TH1 has five additional polymorphic constants: !! for Π (universal quantification), ?? for Σ (existential quantification), @@+ for ε (indefinite description, aka choice), @@- for ι (definite description), and @= (equality). The type of the first four is !>[A: $tType] : (A > $o) > $o, and the type of @= is !>[A: $tType]: (A > A) > $o. When used they must be instantiated by applying them to a type argument. Example:

    thf(eps,type, eps: ( $i > $o ) > $i ).
    
    thf(choiceax,axiom,
        ! [P: $i > $o] :
          ( ? [X: $i] : ( P @ X )
         => ( P @ ( eps @ P ) ) ) ).
    
    thf(conj,conjecture,
        ( ( ^ [P: $i > $o] : ( P @ ( eps @ P ) ) )
        = ( ^ [P: $i > $o] : ( ?? @ $i @ P ) ) ) ).
    
    thf(bird_type,type, bird: $tType).

    thf(tweety_decl,type, tweety: bird).

    thf(some_tweety,axiom,
        ? [B: bird] : ( (@= @ bird) @ tweety @ B ) ).

An example TH1 problem is DAT434^1.

The Dependently Typed Higher-order Type System (DH0 and DH1)

Refer to [RK+25] for more details on type checking and semantics, and much more.

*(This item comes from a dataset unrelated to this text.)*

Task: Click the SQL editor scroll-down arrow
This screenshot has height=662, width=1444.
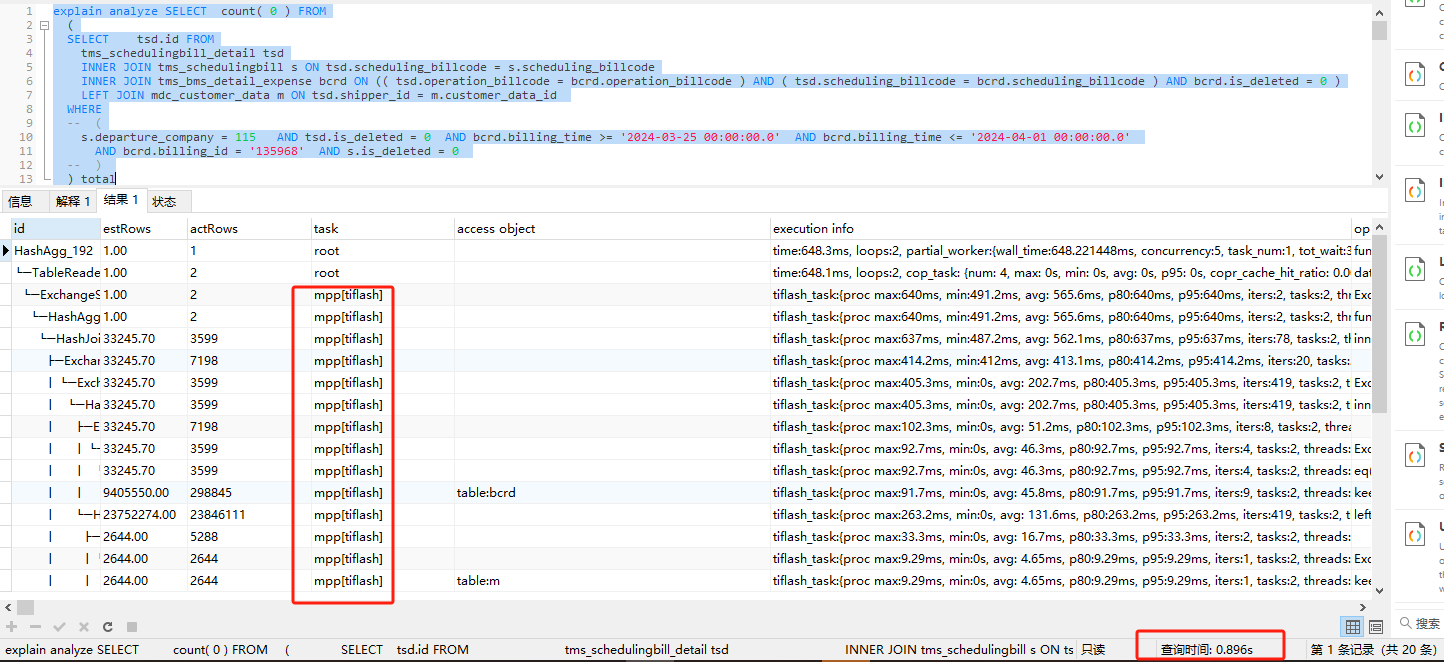Action: (1379, 176)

The DH0 and DH1 type systems add dependent types, i.e., types that take term arguments, to TH0 and TH1. As such they are classical and extensional type theories. The !> binder used for TF1 and TH1 polymorphism is reused to specify the term typess on which a type depends. Example:

    thf(elem_type,type, elem: $tType ).

    thf(nat_type,type, nat: $tType ).

    thf(zero_type,type, zero: nat ).

    thf(suc_type,type, suc: nat > nat ).

    thf(plus_type,type, plus: nat > nat > nat ).

    thf(list_type,type, list: nat > $tType ).

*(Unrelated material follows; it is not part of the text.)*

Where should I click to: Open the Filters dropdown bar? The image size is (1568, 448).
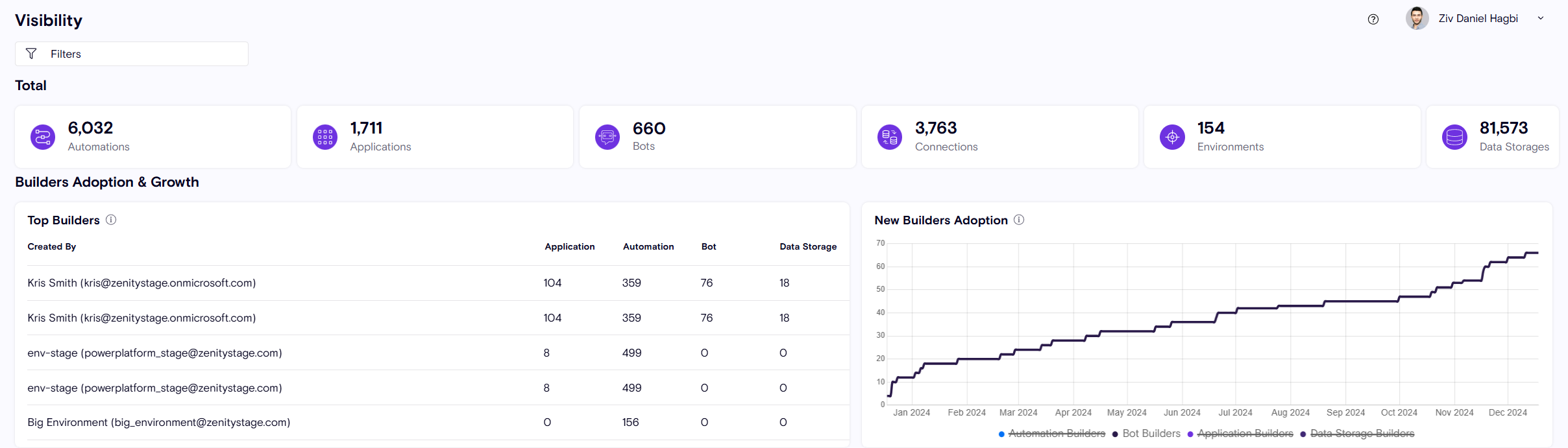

    thf(nil_type,type, nil: list @ zero ).

    thf(cons_type,type, cons:
        !>[N: nat] : (elem > (list @ N) > (list @ (suc @ N))) ).

    thf(app_type,type, app:
        !>[N: nat,M: nat] : ((list @ N) > (list @ M) > (list @ (plus @ N @ M))) ).

The application operator @ is used to instantiate the terms to the dependent type. With polymorphic types, the variable list is prepended with the type variables. Example:

    thf(ax1,axiom,
        ! [N: nat] : ((plus @ zero @ N) = N) ).

    thf(ax2,axiom,
        ! [N: nat,X: list @ N] : ((app @ zero @ N @ nil @ X) = X) ).

    thf(list_app_assoc_base,conjecture,
        ! [M2: nat,L2: list @ M2,M3: nat,L3: list @ M3] :
          ( ( app @ zero @ ( plus @ M2 @ M3 ) @ nil @ ( app @ M2 @ M3 @ L2 @ L3 ) )
          = ( app @ ( plus @ zero @ M2 ) @ M3 @ ( app @ zero @ M2 @ nil @ L2 ) @ L3 ) ) ).

An example DH0 problem is DAT346^1. An example DH1 problem is DAT342^1.